Само собой, он удручен, опечален болезнью жены, должно быть, ждет не дождется, когда-то она вернется домой, но сколько еще он будет ждать? Хватит ли у него терпения или ему надоест вся эта затянувшаяся история?
А Лиза, тяжело больная, страдающая и физически, и нравственно, совсем не озлоблена, никому не завидует, не пышет ненавистью, а, напротив, удивительно добра, стремится всем услужить, помочь чем только может…
Зоя Ярославна подошла к Лизе, погладила ее по голове.
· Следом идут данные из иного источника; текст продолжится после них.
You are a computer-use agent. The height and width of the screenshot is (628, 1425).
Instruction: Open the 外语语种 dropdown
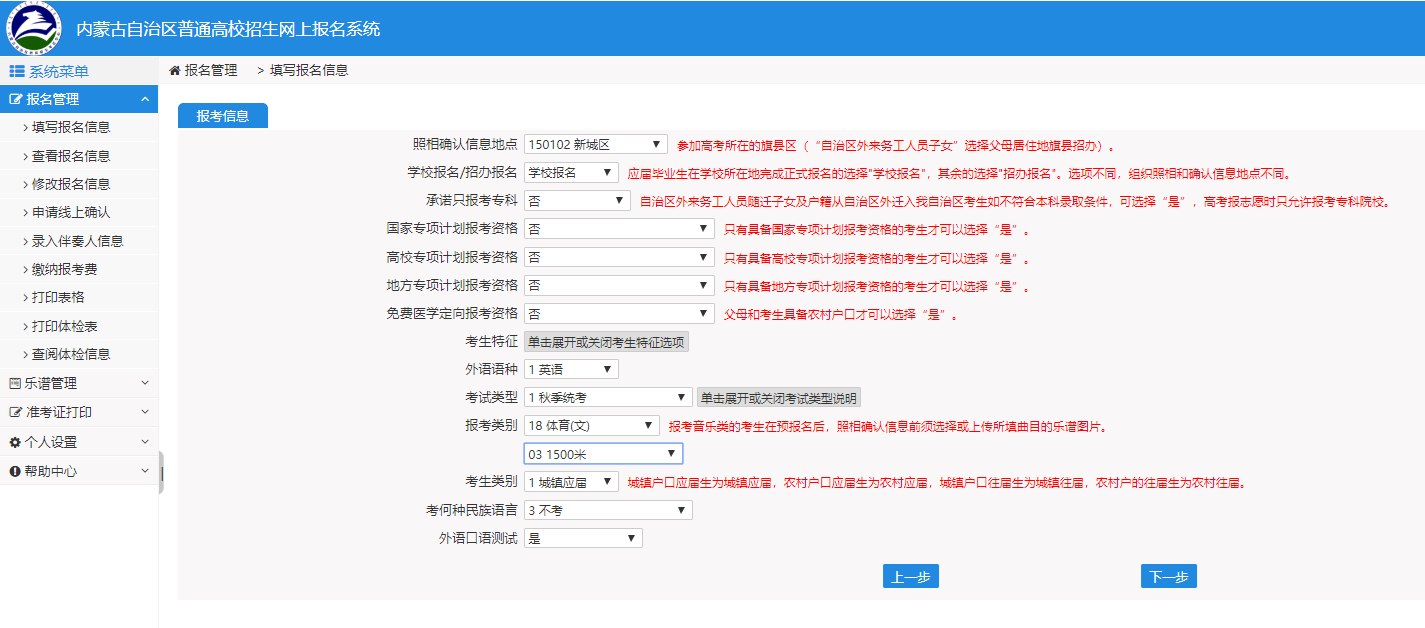point(571,370)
Ощутила под своей рукой мягкие, пушистые волосы, разделенные пробором посередине.
Лиза улыбнулась ей:
— Сегодня у меня хороший анализ, гемоглобин был сорок два, а теперь уже сорок четыре!
Опасливо покосилась на Бочкареву, свою соседку. Может быть, Бочкарева позавидует тому, что у Лизы гемоглобин стал лучше?
Лиза торопливо добавила:
— Но, конечно, я понимаю, если гемоглобин выше, это все же не все.
— Ясное дело, — насмешливо подхватила Бочкарева. — Бывает и так: у человека опухоль самая что ни на есть злокачественная, а гемоглобин хороший, сами врачи даже дивятся…
Повернула голову к Лизе, переспросила с улыбкой, словно бы мягкой, но, как подумалось Зое Ярославне, таившей в себе некую опасность:
— Сорок четыре? А было сорок один?
— Сорок четыре, — радостно подтвердила Лиза.
— Да это же одно и то же, — четко произнесла Бочкарева, голубые глаза ее с наслаждением оглядели Лизину разом погасшую мордочку. — Что сорок один, что сорок четыре — один черт. Все равно мало, очень даже мало, все равно тебе еще лежать да лежать в больнице до скончания века, что, неправду говорю?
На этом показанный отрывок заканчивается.